### Entries supplied
———

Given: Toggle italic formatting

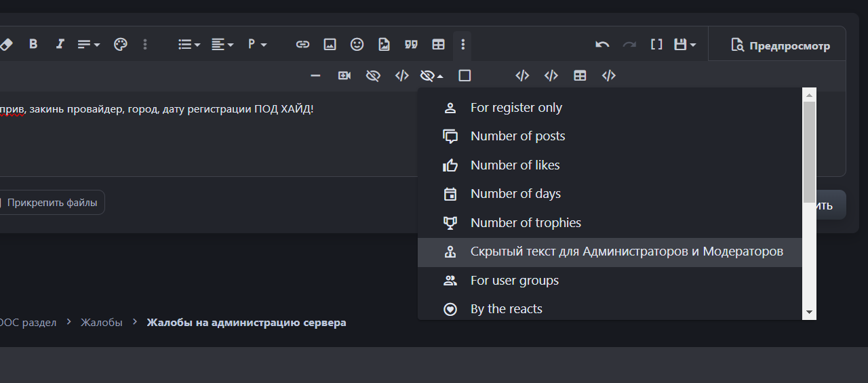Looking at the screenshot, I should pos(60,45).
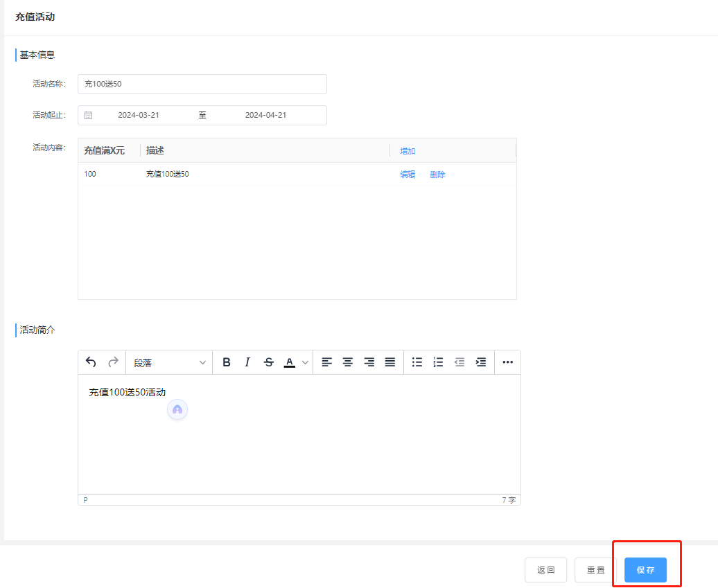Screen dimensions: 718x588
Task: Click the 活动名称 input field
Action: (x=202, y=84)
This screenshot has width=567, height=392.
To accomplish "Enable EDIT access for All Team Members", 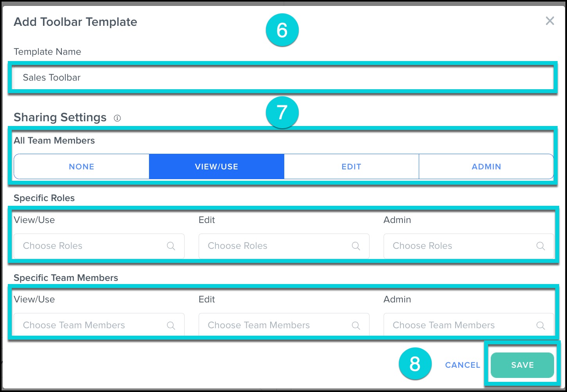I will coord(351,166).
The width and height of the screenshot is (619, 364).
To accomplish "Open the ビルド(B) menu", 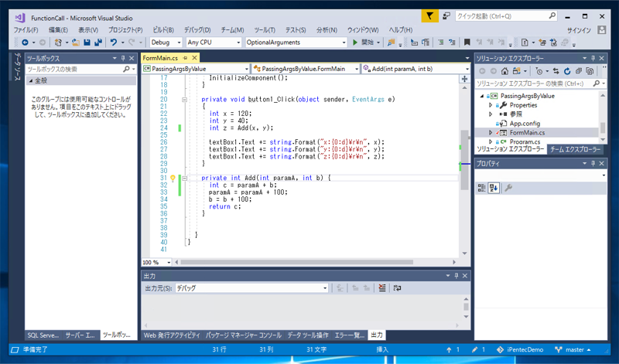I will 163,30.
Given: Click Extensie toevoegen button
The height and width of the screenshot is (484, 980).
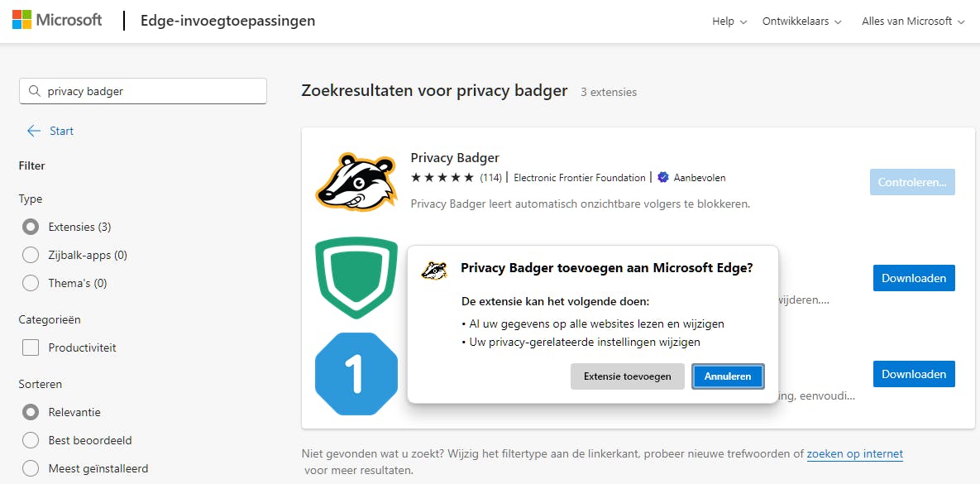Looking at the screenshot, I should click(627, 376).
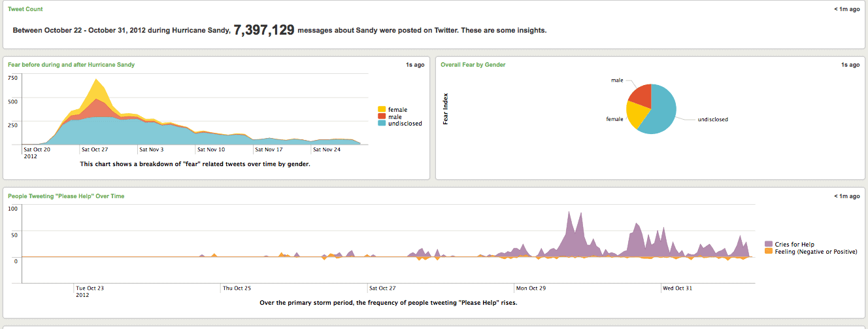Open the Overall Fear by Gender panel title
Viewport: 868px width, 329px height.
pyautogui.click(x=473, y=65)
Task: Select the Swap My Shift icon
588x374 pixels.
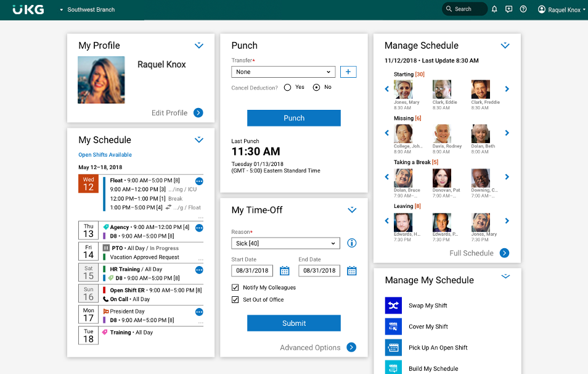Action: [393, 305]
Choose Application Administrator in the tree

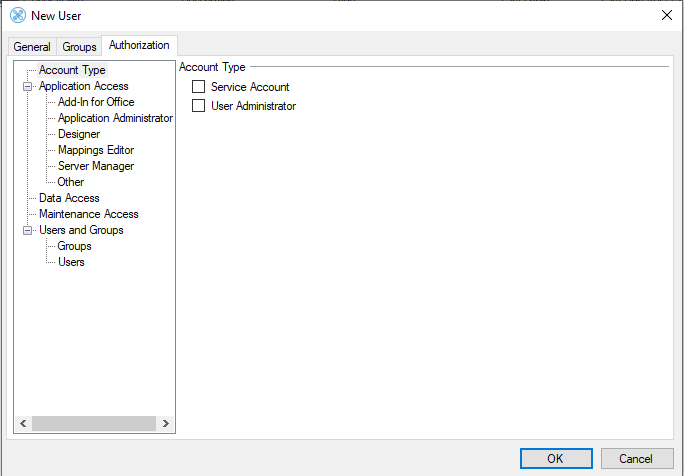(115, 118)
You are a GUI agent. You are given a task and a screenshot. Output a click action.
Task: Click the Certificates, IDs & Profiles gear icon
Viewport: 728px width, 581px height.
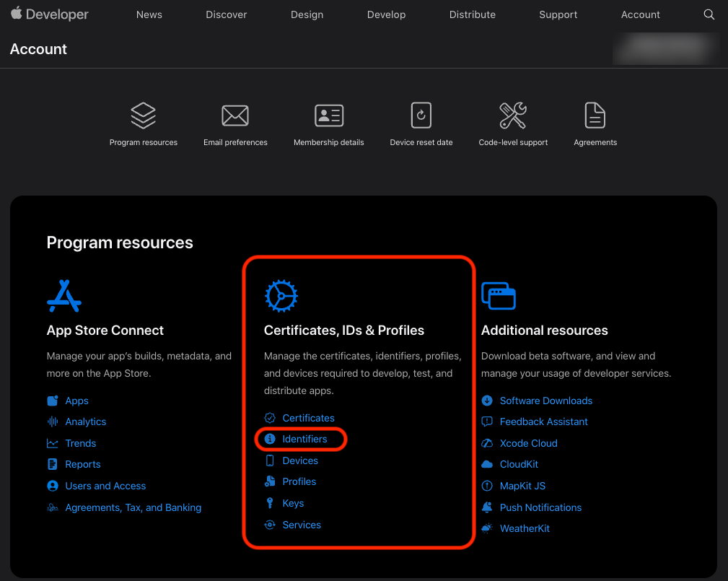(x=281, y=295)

———

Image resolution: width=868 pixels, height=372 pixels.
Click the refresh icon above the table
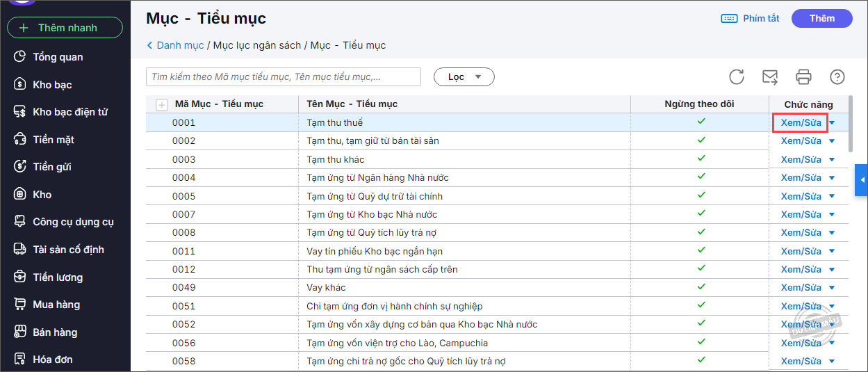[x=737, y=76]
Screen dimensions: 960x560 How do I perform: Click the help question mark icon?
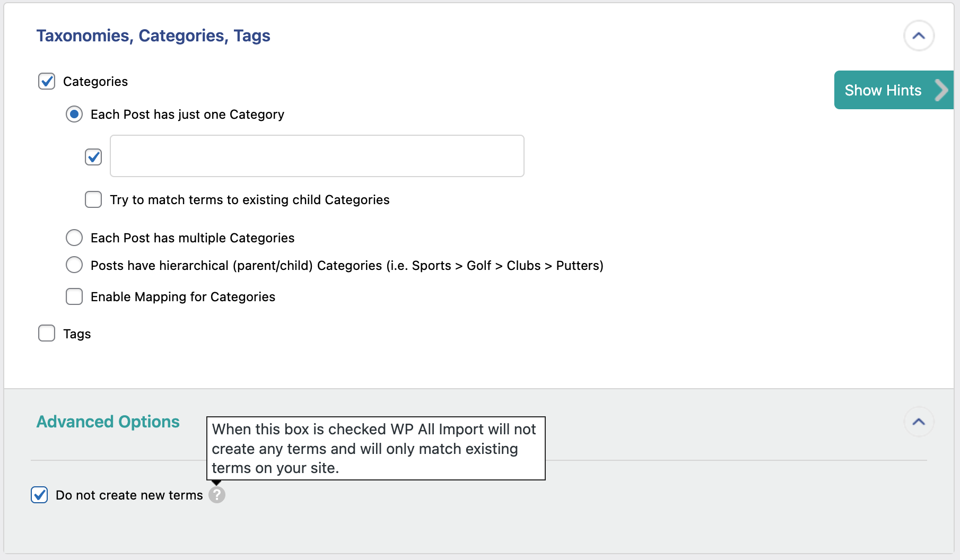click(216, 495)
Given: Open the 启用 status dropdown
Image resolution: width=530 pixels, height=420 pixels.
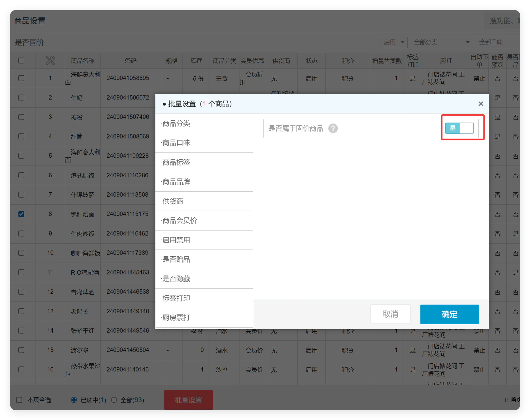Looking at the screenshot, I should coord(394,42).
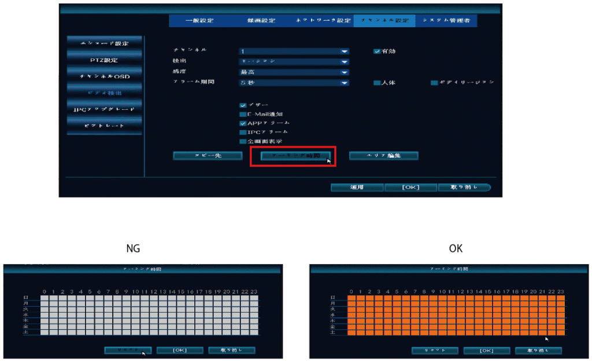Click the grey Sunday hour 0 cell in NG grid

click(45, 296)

———

Out of the records above, please copy exactly the lines from the line with "Screen dimensions: 960x560" up to and including the line with "Given: Open the 启用 status dropdown", minus the pictures.

Screen dimensions: 960x560 How do I perform: Click the help question mark icon?
click(216, 495)
Given: Open the 启用 status dropdown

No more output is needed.